During the last hot humid days of September, 2007, after having scouted several natural areas over the preceding months, I was rewarded with a nice, albeit very small batch of wild grapes from which I would make my first gallon of wild grape wine.
If you have ever picked wild grapes to make jam, jelly or in my case wine, you'll appreciate the effort it takes. Unlike their trained cousins growing on a chest-high trellis ready for easy picking these tiny, wild rascals grow on old fences, bushes, and climb into the heights of nearby trees. Not easy to find. Not easy to pick. Add to that the mosquitoes, briers, and poison ivy -- now we're talking fun!
Seriously though, making wine from wild grapes is satisfying - both in terms of the amount of effort required and the wine made/consumed. The fact IS not many folks take the time to make wild grape wine. I remember when we bottled those first few bottles of Wild Grape wine last year and after sampling a bit I was shocked...shocked by how good and earthy it was.
Early last summer, my brother drove the 1,100 miles from Maryland for a visit with us (he was here for a crush party too - of fresh grapes from Chile). Later that night I opened the first bottle (of 5) of our Wild Grape and we sat on in our 3-season porch on a pleasantly warm evening and sampled the wine (13.5% alc). Just like I remembered -- yummy! By bottles end it was about time for bed.
After the Eastern Iowa floods of 2008 we scoured the landscape for wild grapes, but many of the locations we had from the year before were inundated with water and did not produce grapes this year.

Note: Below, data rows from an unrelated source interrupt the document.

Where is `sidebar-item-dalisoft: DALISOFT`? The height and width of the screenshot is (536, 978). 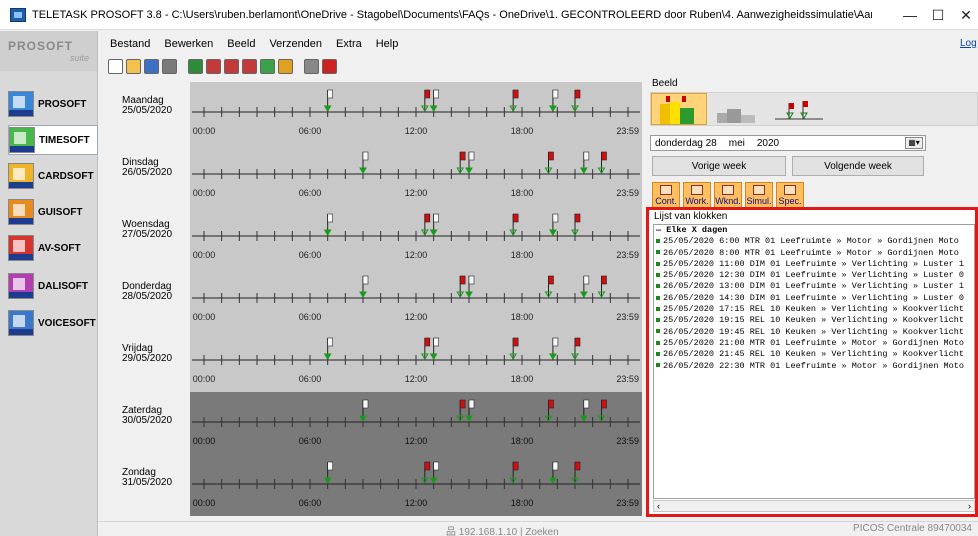
sidebar-item-dalisoft: DALISOFT is located at coordinates (53, 286).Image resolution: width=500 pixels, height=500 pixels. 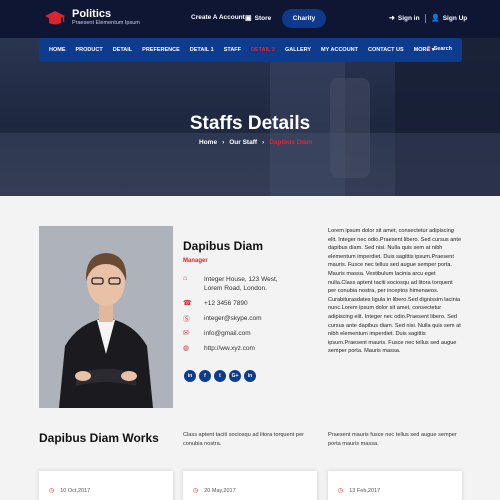 I want to click on website-text: http://ww.xyz.com, so click(x=244, y=348).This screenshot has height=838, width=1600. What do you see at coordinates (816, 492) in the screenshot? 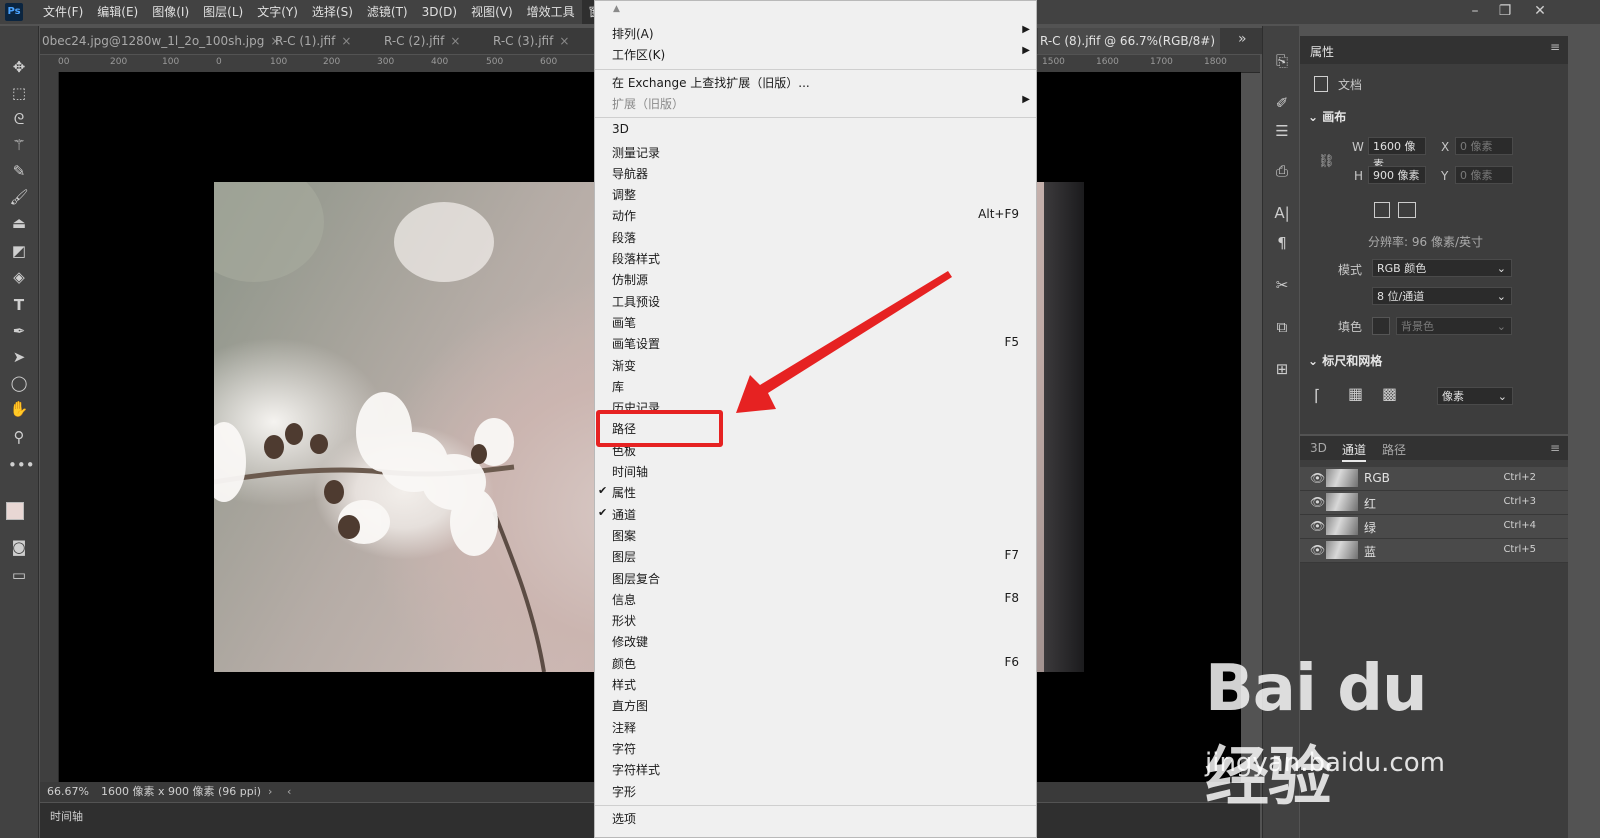
I see `menu-item: 属性 ✔` at bounding box center [816, 492].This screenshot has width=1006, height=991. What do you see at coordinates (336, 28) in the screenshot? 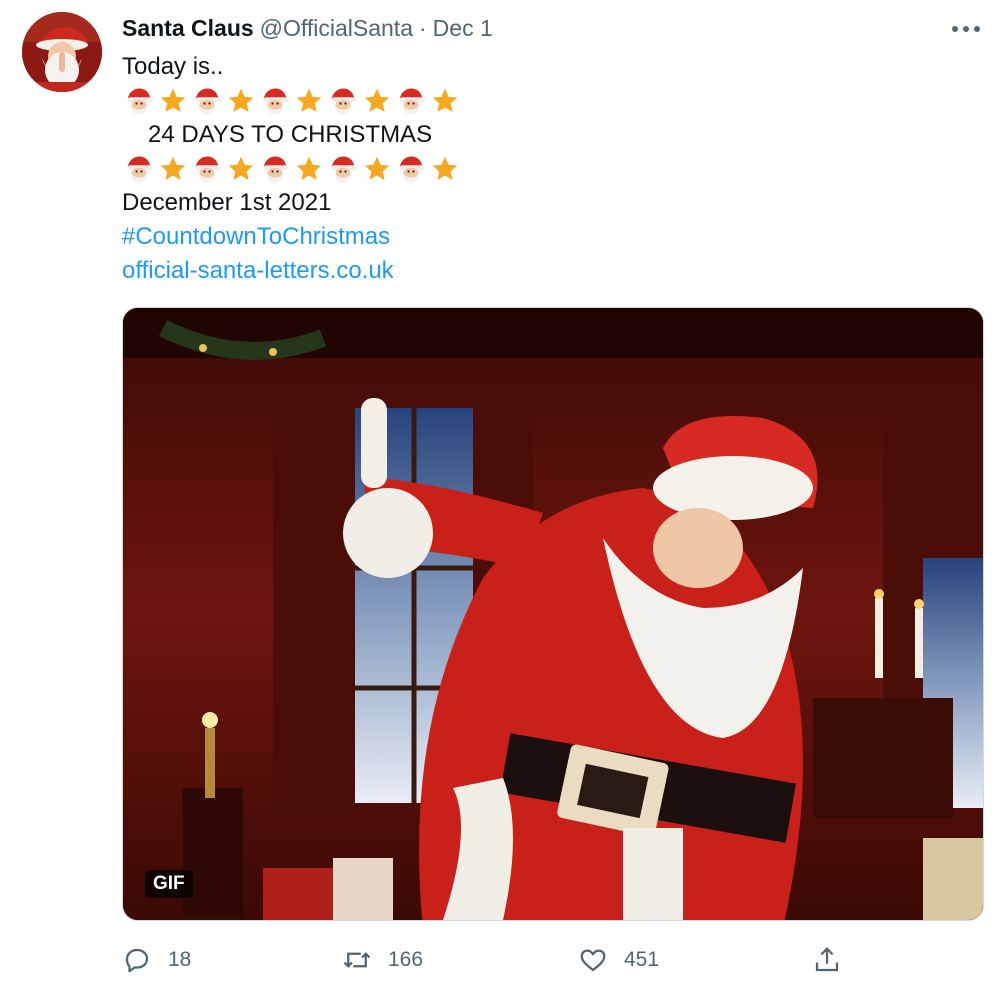
I see `author-handle: @OfficialSanta` at bounding box center [336, 28].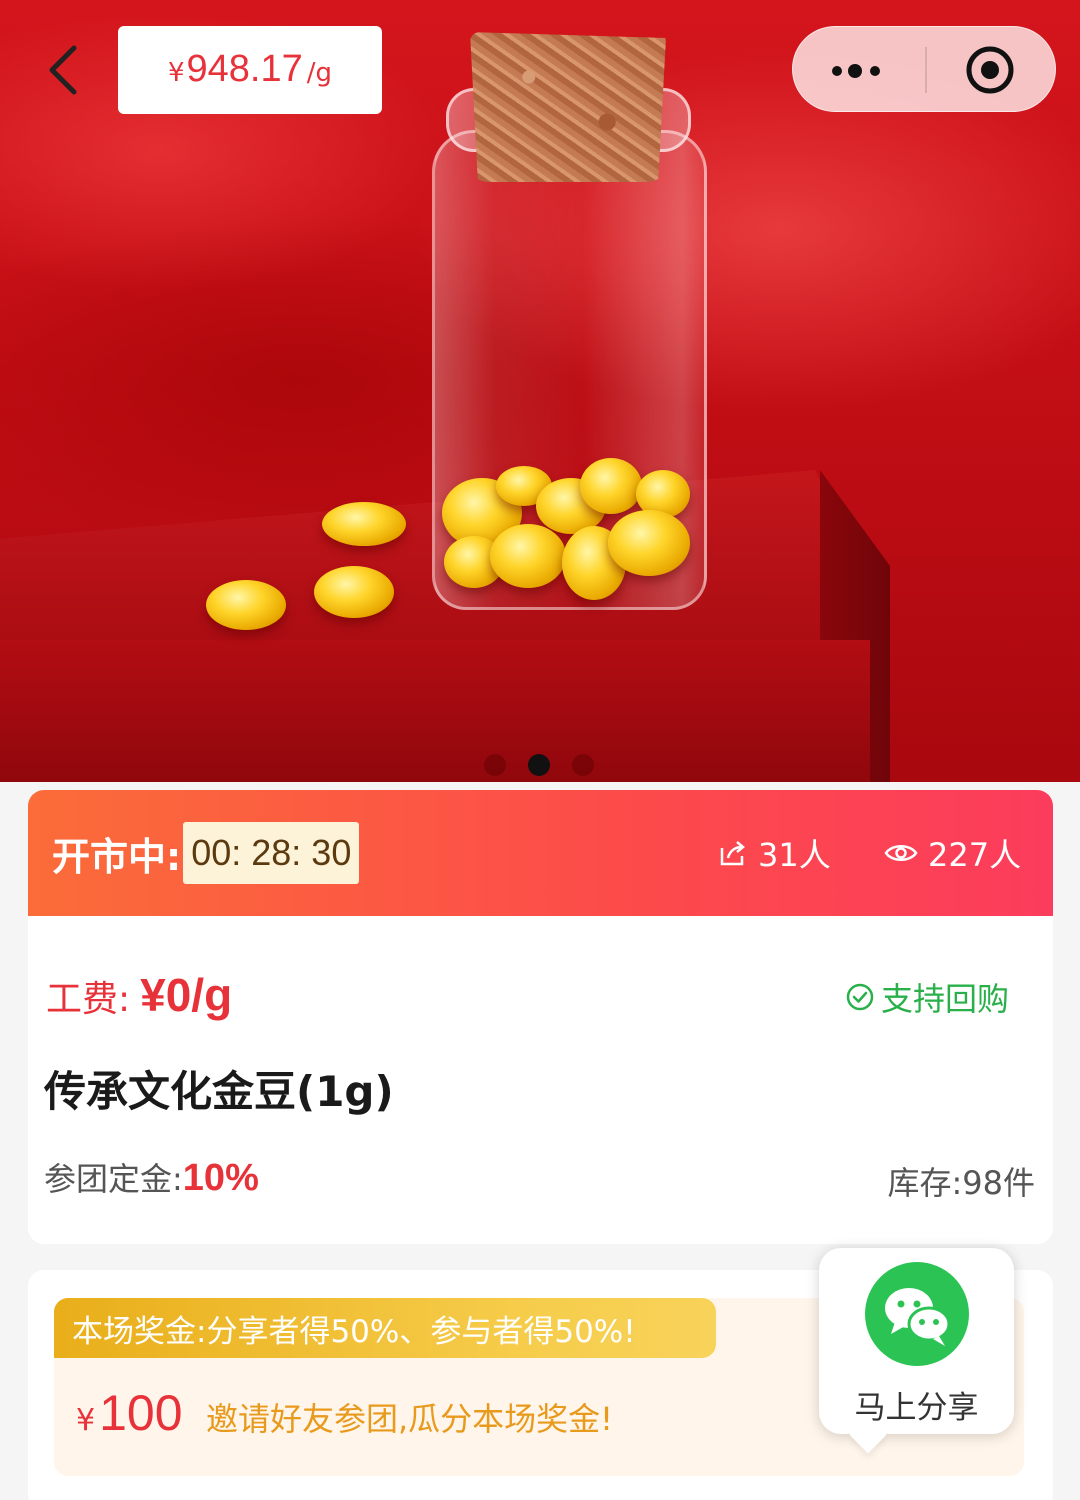 This screenshot has height=1500, width=1080. I want to click on share-now-label: 马上分享, so click(916, 1408).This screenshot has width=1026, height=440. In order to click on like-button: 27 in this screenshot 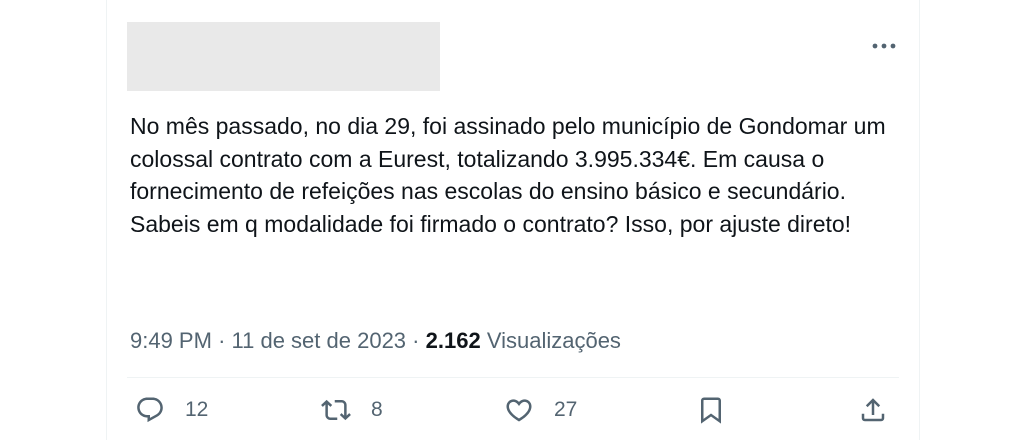, I will do `click(540, 410)`.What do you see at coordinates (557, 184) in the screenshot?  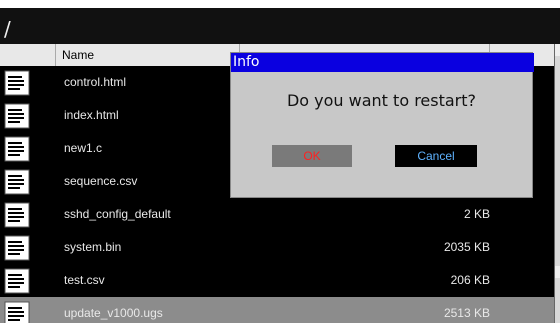 I see `vertical-scrollbar` at bounding box center [557, 184].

With the help of a friend, he led us to his fathers house south of Des Moines where we were to harvest wild plums...instead we found a good supply of wild grapes. We ended up harvesting over 26 pounds (post stemming) and placed the grapes into my freezer to wait until winter to begin fermentation. So today, on a -8F sunny Saturday, we freed the wild grapes to begin thawing. In a day or so (when the must is warmed enough) we'll introduce the yeast and wait for the onset of fermentation.
I'm excited about working with these grapes and feel grateful I can borrow from the natural areas of Iowa and craft a truly unique wine.